- Work request -
Only the lines from the one containing "You are a computer-use agent." through the last line below belong in your copy; transcribe them exactly and omit any pictures.

- Record extracts -
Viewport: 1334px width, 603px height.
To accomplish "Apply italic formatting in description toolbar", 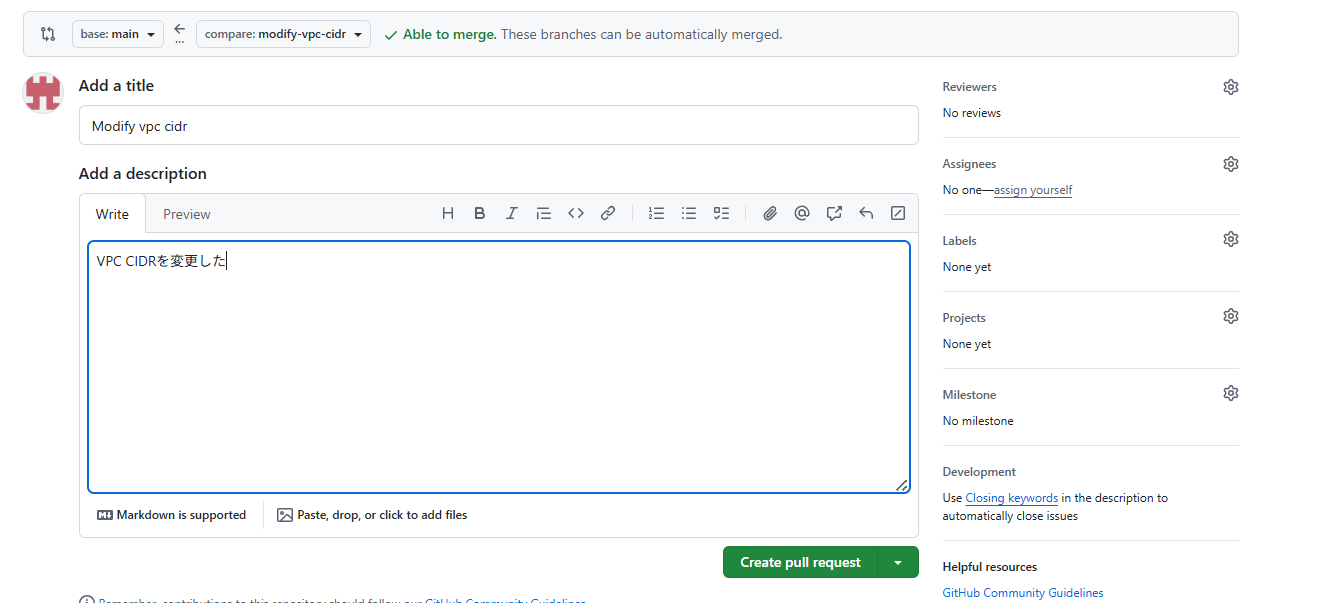I will 512,213.
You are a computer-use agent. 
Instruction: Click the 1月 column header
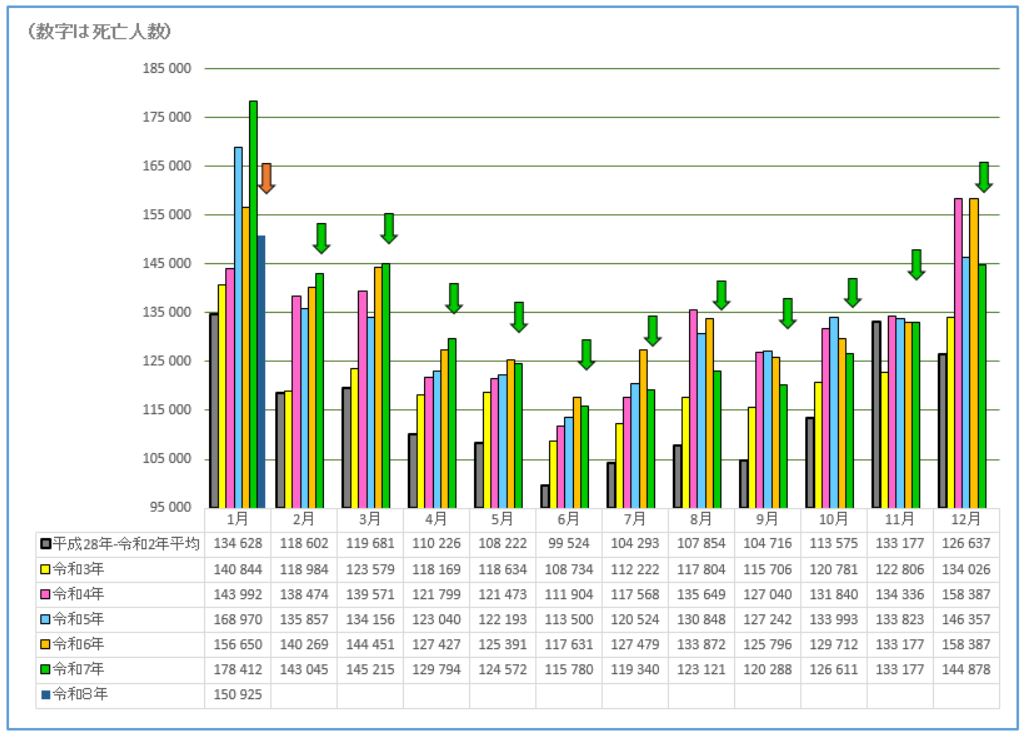[237, 519]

- Exercise output -
You are a computer-use agent. 
Instruction: Click the 1月 column header
[237, 519]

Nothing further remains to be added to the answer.